Commentary: Ebola taught us why closing schools may be extreme

Los Angeles Times
Published: 3/18/2020 3:15:18 PM

More than 390 million children in 29 countries have been affected by school closures aimed at slowing transmission of COVID-19, and the number is growing by the day. This is an education crisis with no parallel in recent history.

Public health officials may have good reasons for keeping kids out of school as they try to contain the spread of the virus. But we all need to understand that school closures have consequences.

Between 2014 and 2016, large numbers of schools were closed in West Africa in response to the Ebola virus. Over the course of the outbreak, schools were shuttered for five months in Guinea, seven months in Liberia and nine months in Sierra Leone. An estimated 5 million children were affected. The closures not only interrupted educational progress; they also curtailed normal social interaction and limited access to essential services families relied on, including school nutrition and health programs, information on disease prevention, and access to clean water and sanitation.

Some children never returned to the classroom after schools reopened. Others had fallen far behind in learning and development. The school closures in West Africa also contributed to increased rates of sexual abuse and exploitation of children, as well as teenage pregnancies. The combination of being out of school and the loss of family livelihoods caused by the outbreak left some girls especially vulnerable to sexual violence. During the Ebola outbreak in Sierra Leone, for example, cases of teenage pregnancy more than doubled to 14,000.

It’s easy for people in the United States to dismiss West Africa’s issues as unique to developing nations, but they are not. In Los Angeles, for example, nearly 80% of the students attending the district’s public schools qualify for free or reduced-price school meals. Hundreds of thousands of Los Angeles Unified School District students and their families rely on those meals as a key part of their daily nutrition. And numerous families rely on schools for specialized services for children with disabilities and essential child care that enables parents to work.
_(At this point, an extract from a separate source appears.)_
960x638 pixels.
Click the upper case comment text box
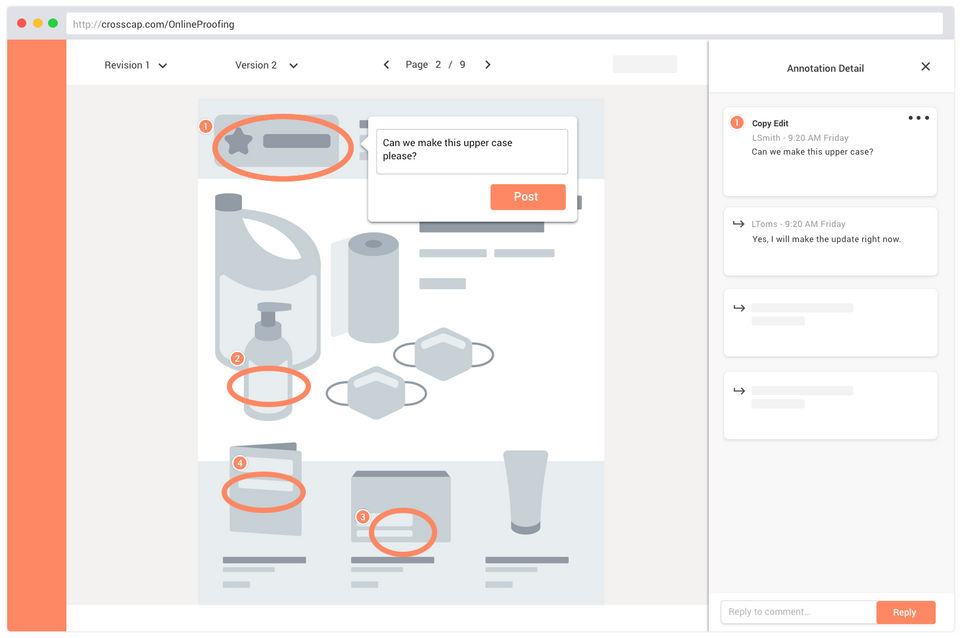click(471, 151)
School closures are costly and have economic and social impacts that affect women disproportionately and hurt the poorest families the most. So far, many of the school closures in the United States haven’t addressed key issues. If children aren’t in school, but continue to take public transportation, visit public places and gather together in ad hoc child care arrangements, what is gained by closing schools?

The West Africa experience showed clearly that there is a real cost to interrupting children’s education, particularly for those from vulnerable communities. But it also showed schools could continue to operate safely. Together with its partners, UNICEF developed and implemented anti-Ebola protocols and prevention measures in numerous schools in affected regions. Classes continued, children and families benefited, and no cases of Ebola transmission in the schools were reported.

Steps in schools included thorough cleaning of classrooms and facilities, stepping up provision of safe water, and increasing good hygiene practices such as hand washing and keeping toilets clean. It also included Ebola-specific measures such as daily temperature screening and training for teachers on how to support one another and students’ psychological well-being in the midst of the crisis.

The protocols put in place were simple, but when implemented with care and consistency, they not only prevented transmission of a deadly disease, they also gave children, parents and teachers an important sense of control in frightening times. Today, the number of children affected by school closures related to COVID-19 is 60 times greater than what we saw in West Africa. The world should look to the lessons learned there.

We don’t want to second-guess public health officials, and it is their job to decide whether to close schools based on the best and latest information. But we hope they will consider all options. We also hope they will take action to mitigate the possible negative effects on children’s learning and well-being. This means having solid plans in place to ensure the continuity of learning, including remote learning options, and access to essential services – such as health care, food programs and child care – for affected children.

The planning should also include steps for the eventual safe reopening of schools. Social services should also be working to keep children safe from abuse, promote healthful behaviors and provide families with strategies to cope with psychological and financial pressures stemming from the COVID-19 outbreak. Where schools remain open, safe operational guidelines – including guidance we issued recently in conjunction with the World Health Organization and the International Federation of Red Cross and Red Crescent Societies – should be followed to ensure that children and their families remain protected and informed. Schools can be used as important mechanisms to provide children with vital information about how to protect themselves and their families.

COVID-19 poses a very real threat to children’s well-being and education globally. It is a threat that demands a smart and integrated response to keep children safe and learning.